R. No había asumido todavía cuando me llamó la jueza federal Servini de Cubría y me dijo: “Mire, haga las cosas bien porque si hay un muerto le corresponde a usted. El presidente es aquel que presentó la renuncia en San Luis pero tiene que venir acá a firmar”. La pelea con Rodríguez Saá para que venga a Buenos Aires a firmar fue bastante compleja. A las 6 de la tarde la jueza se dio cuenta de que no tenía forma de resolver la situación y aceptó la declaración de renuncia en San Luis como un hecho concreto y con eso se me tomó juramento. Entre la ausencia de Rodríguez Saá que no venía, la ida de Puerta que decía que no quería ser presidente y convocar a todos los gobernadores para la elección del nuevo presidente pasamos un día de discusiones muy fuertes”.

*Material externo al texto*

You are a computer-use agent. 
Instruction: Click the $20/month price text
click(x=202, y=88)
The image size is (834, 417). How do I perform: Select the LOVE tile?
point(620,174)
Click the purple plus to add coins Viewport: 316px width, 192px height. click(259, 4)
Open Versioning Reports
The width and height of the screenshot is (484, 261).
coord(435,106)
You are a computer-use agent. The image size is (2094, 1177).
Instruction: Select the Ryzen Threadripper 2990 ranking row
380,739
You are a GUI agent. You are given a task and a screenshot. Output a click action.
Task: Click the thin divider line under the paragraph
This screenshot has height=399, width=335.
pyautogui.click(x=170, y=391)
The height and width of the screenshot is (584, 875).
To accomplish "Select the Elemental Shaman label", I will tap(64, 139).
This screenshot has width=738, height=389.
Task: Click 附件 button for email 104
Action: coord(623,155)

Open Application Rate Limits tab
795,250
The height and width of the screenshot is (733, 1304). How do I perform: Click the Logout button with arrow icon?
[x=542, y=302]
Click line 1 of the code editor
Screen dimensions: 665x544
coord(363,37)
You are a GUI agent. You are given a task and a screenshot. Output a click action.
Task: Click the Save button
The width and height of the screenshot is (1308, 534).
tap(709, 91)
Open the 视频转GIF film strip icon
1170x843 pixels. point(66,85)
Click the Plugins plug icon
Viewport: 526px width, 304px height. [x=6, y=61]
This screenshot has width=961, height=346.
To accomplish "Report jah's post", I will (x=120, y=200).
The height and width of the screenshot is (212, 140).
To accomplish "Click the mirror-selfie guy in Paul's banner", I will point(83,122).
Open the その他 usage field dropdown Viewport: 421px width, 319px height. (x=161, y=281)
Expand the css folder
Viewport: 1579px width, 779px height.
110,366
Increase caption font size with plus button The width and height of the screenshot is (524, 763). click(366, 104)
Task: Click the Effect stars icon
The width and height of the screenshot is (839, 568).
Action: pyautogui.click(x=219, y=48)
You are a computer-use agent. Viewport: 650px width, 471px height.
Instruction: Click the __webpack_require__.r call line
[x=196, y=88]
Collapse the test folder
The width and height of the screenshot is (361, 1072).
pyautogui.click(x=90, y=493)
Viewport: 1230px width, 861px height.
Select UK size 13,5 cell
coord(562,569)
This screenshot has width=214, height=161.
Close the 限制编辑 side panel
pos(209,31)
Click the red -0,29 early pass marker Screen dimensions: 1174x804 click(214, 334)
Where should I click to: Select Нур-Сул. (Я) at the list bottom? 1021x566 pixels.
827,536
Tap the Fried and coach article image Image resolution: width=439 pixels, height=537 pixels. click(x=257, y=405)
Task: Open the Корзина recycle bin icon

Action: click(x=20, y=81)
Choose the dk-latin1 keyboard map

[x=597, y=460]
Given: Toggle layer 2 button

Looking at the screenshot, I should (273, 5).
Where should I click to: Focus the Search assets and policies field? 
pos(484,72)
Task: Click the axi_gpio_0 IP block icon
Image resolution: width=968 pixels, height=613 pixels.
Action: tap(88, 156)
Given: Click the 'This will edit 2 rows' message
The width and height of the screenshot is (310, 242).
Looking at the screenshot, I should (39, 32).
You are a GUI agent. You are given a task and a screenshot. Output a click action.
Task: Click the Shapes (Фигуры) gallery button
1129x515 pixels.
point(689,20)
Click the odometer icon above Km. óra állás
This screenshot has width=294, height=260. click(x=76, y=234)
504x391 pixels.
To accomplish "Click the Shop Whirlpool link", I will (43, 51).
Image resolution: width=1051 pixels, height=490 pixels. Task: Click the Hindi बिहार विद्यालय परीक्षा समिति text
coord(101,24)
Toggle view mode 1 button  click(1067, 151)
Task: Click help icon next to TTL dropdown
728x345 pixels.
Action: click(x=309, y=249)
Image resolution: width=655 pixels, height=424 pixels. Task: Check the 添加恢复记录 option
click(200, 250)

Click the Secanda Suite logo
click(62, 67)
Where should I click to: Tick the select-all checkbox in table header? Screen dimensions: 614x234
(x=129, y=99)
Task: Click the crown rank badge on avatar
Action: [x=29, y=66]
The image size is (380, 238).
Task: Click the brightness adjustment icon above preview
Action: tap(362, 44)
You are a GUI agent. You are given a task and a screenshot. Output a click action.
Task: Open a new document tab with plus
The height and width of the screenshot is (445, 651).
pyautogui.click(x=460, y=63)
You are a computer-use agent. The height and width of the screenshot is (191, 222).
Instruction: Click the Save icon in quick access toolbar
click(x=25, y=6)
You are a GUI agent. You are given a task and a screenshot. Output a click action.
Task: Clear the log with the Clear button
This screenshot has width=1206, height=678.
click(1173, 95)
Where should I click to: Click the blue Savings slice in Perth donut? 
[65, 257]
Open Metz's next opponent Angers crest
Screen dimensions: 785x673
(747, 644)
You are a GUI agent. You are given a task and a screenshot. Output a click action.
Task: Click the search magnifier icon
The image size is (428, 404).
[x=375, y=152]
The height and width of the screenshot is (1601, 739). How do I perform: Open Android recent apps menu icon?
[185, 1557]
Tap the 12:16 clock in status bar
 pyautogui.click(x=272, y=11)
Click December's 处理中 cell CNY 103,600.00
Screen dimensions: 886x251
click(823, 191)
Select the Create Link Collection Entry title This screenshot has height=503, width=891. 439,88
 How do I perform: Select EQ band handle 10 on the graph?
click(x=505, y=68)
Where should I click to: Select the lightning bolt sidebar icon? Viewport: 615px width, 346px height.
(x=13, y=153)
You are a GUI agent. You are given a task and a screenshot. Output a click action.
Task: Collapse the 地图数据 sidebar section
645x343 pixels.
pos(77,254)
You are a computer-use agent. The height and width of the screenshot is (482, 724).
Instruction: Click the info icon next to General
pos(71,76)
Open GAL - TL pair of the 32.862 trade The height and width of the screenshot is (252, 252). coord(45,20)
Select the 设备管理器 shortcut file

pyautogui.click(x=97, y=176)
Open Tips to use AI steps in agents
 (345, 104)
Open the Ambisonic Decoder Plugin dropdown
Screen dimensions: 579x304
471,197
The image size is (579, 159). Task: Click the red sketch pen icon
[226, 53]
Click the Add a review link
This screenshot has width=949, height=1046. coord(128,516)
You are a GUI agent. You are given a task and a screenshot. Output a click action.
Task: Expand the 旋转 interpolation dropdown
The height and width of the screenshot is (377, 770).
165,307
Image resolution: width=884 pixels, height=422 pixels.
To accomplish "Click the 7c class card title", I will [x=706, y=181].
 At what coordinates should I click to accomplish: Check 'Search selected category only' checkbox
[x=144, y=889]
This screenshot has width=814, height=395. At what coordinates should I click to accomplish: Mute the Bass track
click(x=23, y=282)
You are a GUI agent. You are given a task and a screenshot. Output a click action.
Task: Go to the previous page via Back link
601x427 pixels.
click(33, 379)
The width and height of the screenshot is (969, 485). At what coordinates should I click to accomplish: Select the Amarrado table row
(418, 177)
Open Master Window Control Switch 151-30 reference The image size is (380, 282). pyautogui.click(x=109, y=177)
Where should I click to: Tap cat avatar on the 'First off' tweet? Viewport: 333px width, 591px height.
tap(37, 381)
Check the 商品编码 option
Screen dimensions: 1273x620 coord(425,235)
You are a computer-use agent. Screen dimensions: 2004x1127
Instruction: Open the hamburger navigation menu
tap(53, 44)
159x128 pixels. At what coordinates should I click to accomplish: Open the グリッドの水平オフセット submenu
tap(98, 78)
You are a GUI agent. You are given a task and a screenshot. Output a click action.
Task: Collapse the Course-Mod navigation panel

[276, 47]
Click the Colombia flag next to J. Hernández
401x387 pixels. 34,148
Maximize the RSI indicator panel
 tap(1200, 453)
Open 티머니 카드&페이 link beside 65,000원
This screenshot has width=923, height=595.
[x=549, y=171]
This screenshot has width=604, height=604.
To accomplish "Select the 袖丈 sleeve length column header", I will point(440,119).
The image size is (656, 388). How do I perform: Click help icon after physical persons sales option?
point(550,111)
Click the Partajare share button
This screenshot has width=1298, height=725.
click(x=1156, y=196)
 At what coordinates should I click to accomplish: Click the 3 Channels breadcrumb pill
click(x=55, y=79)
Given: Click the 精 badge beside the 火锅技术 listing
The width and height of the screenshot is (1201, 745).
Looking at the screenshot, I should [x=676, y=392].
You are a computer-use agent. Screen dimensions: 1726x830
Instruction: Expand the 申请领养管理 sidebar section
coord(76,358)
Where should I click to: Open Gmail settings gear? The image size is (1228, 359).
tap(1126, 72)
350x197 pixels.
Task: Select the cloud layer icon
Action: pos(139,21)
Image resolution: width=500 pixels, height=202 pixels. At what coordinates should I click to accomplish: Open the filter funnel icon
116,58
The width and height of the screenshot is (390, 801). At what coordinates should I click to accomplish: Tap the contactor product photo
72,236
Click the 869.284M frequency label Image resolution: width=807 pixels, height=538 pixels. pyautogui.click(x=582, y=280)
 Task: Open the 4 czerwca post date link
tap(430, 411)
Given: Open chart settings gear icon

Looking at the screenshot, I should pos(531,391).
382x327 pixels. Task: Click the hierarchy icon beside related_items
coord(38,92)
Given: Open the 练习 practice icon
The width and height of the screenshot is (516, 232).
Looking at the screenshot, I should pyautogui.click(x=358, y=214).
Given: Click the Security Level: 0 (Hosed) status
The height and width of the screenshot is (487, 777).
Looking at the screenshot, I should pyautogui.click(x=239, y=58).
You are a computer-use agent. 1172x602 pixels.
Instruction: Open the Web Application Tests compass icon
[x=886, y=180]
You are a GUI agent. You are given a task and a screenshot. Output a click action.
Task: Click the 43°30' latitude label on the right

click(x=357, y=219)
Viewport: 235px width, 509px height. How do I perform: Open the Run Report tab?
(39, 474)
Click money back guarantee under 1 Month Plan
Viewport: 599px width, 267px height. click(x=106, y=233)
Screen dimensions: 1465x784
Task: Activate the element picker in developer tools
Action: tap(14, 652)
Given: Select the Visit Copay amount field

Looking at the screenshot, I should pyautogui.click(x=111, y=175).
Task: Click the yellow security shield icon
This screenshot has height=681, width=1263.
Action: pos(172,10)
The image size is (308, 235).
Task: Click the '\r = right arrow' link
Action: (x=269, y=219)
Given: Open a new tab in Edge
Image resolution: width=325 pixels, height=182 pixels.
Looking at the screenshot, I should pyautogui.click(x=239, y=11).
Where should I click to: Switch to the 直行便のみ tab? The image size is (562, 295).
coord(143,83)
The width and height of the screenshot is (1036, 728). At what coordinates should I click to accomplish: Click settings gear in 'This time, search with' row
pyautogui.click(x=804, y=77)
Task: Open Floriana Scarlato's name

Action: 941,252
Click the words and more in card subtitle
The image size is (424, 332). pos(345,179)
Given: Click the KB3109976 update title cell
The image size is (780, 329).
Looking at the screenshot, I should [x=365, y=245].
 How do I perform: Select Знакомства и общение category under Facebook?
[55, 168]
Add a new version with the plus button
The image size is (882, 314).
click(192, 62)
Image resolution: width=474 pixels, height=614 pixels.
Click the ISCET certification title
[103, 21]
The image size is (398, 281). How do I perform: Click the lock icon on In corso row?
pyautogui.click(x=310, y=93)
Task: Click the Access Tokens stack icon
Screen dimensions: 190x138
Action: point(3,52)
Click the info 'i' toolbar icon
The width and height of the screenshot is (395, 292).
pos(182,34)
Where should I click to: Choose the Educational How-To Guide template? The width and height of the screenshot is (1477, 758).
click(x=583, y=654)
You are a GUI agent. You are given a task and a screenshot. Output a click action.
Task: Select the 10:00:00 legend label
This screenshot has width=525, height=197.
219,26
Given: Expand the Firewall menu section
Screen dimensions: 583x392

"A De la Rúa no lo sacó el peronismo. Su partido no lo pudo aguantar".

P. Finalmente se eligió a Duhalde. ¿Cómo arrancó el nuevo Gobierno?

R. Todos pensaban que el gobierno de Duhalde iba a durar 10 días. Tanto es así que el día que asumió eran las 10 de la noche del día 1 de enero y hubo cacerolazos en la casa de Gobierno. Por eso yo siempre le digo en broma y él se enoja mucho: “Cuando yo era presidente la gente brindaba y comía pan dulce y llegaste vos y la gente te caceroleó”

P. ¿Cuál fue el primer desafío de Duhalde?

R. Armar el gabinete. En ese momento encontrar un ministro era como encontrar una aguja en un pajar, nadie quería ser ministro. Uno llamaba a un ministro de Economía equis y te decía: “No, mirá, estoy en tal banco”; llamabas a otra persona para que sea jefe de Gabinete y te decía: “No, mirá, tengo que estar en mi provincia”. Tanto fue así que la primera camada de ministros salió toda del Congreso. Pudimos armar un gabinete consensuado y reuniones permanentes para sacar las leyes que hacían falta para salir de la crisis. Vivimos 90 días encerrados. Fue muy complicado, habían puesto en [la residencia oficial de] Olivos carteles que decían Se vende, no podíamos hacer nada.